The Wednesday feature of the Worldly Saints blog is a Scriptural meditation whereby I take a verse or passage I have been pondering lately and seek to edify my readers with it’s promises, encouragements, warnings, rebukes, etc.
Defining What It Means to Bear All Things
The description “love bears all things” carries the idea of covering something. It is a word you find from time to time being used to describe a house being covered with a roof. The implication is that a roof serves as a protector for the house.
Bearing all things means that instead of spreading or parading or resenting, you cover. It means you’re reluctant to drag a scandal in front of anyone or uncovering one’s ugliness.
The mercy seat is an image of covering sin. The mercy seat was the lid or plate covering the Ark of the Covenant. On the lid were two statues of cherubim with their wings spread out. The O.T. word for “mercy seat” is the same word we derive the word “propitiation,” which is a theological term for the idea of God being satisfied or appeased, because His wrath was poured out on His Son, and now we are reconciled to Him. In Leviticus 16:14, on the Day of Atonement, we read that blood was sprinkled between the two cherubim because it was that literal location symbolizing the presence of God. It conveyed to the Israelites God was there and ready to cover their sins.

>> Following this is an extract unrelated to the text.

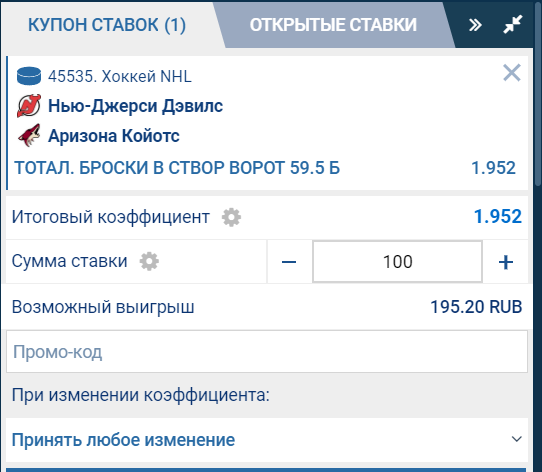Click the Arizona Coyotes team logo
542x472 pixels.
[x=29, y=135]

Love is eager to extend such grace to others as well – to follow in God’s footsteps and cover the sins of others. Peter, picking up this idea from Paul, says that love covers a plethora or multitude of sins (I Pet 4:8). Solomon says it is to our benefit that we overlook offenses (Prov 19:11). In his book The Peacemaker, Ken Sande reminds us,
“Many disputes are so insignificant that they should be resolved by quietly and deliberately overlooking as offense. ‘A man’s wisdom gives him patience; it is to his glory to overlook an offense’ (Prov 19:11; see also 12:16; 17:14; Col 3:13; I Peter 4:8). Overlooking an offense is a form of forgiveness and involves a deliberate decision not to talk about it, dwell on it, or let it grow into pent-up bitterness or anger.”

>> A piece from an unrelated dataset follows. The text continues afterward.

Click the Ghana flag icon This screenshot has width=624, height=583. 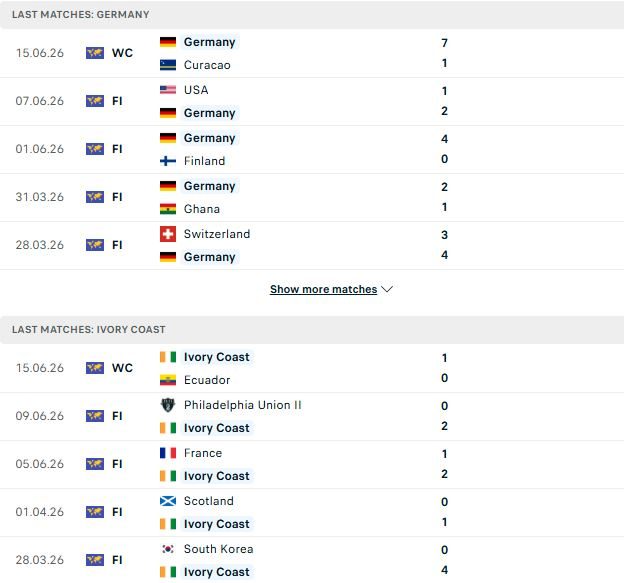click(168, 209)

Biblical Examples of NOT Bearing All Things
In Ch. 6 of I Corinthians, we see the failure of the Corinthians to cover sins committed against one another. We see their desire for revenge and the pursuit of lawsuits towards one another.

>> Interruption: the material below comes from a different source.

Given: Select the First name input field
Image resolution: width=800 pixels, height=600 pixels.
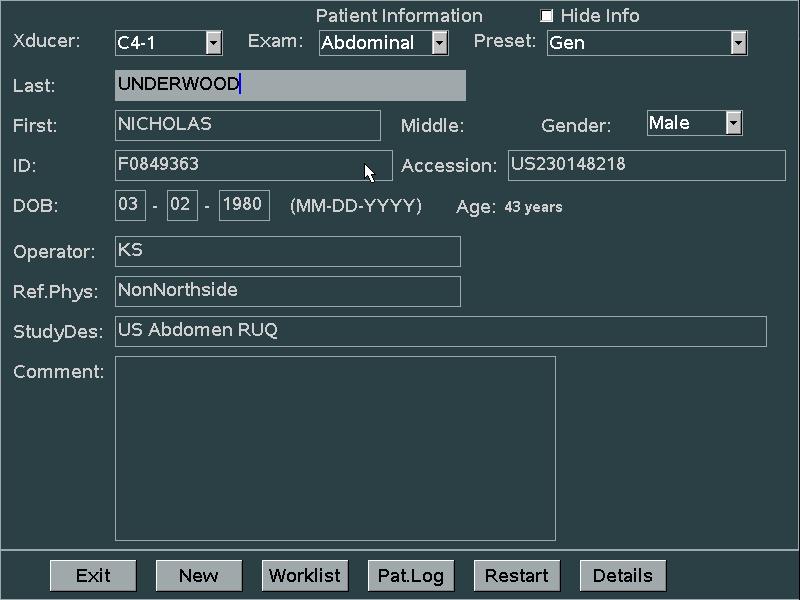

An extreme example of the lack of covering sins might be James and John – nicknamed “sons of thunder” (Mark 3:17). They were likely called this because of their quickness to want to see God judge evil-doers, as exemplified in Luke 9.
“51 When the days drew near for him to be taken up, he set his face to go to Jerusalem. 52 And he sent messengers ahead of him, who went and entered a village of the Samaritans, to make preparations for him. 53 But the people did not receive him, because his face was set toward Jerusalem. 54 And when his disciples James and John saw it, they said, ‘Lord, do you want us to tell fire to come down from heaven and consume them?’ 55 But he turned and rebuked them” (Luke 9:51-55).
A Biblical Example of Bearing All Things
On the positive side, other than the example of God who is the quick-to-forgiver, we can also consider the example of Joseph. After being sold into slavery and later promoted as king, he had every legal opportunity to punish his brothers when they came to beg him for food during the famine, Joseph spoke to them in this loving way,
“19 But Joseph said to them, “Do not fear, for am I in the place of God? 20 As for you, you meant evil against me, but God meant it for good, to bring it about that many people should be kept alive, as they are today. 21 So do not fear; I will provide for you and your little ones.” Thus he comforted them and spoke kindly to them” (Gen 50:19-21).
Love bears all things. Henry Ward Beecher, an American pastor in the 1800’s said, “God pardons like a mother who kisses the offense into everlasting forgetfulness.” Love bears all things.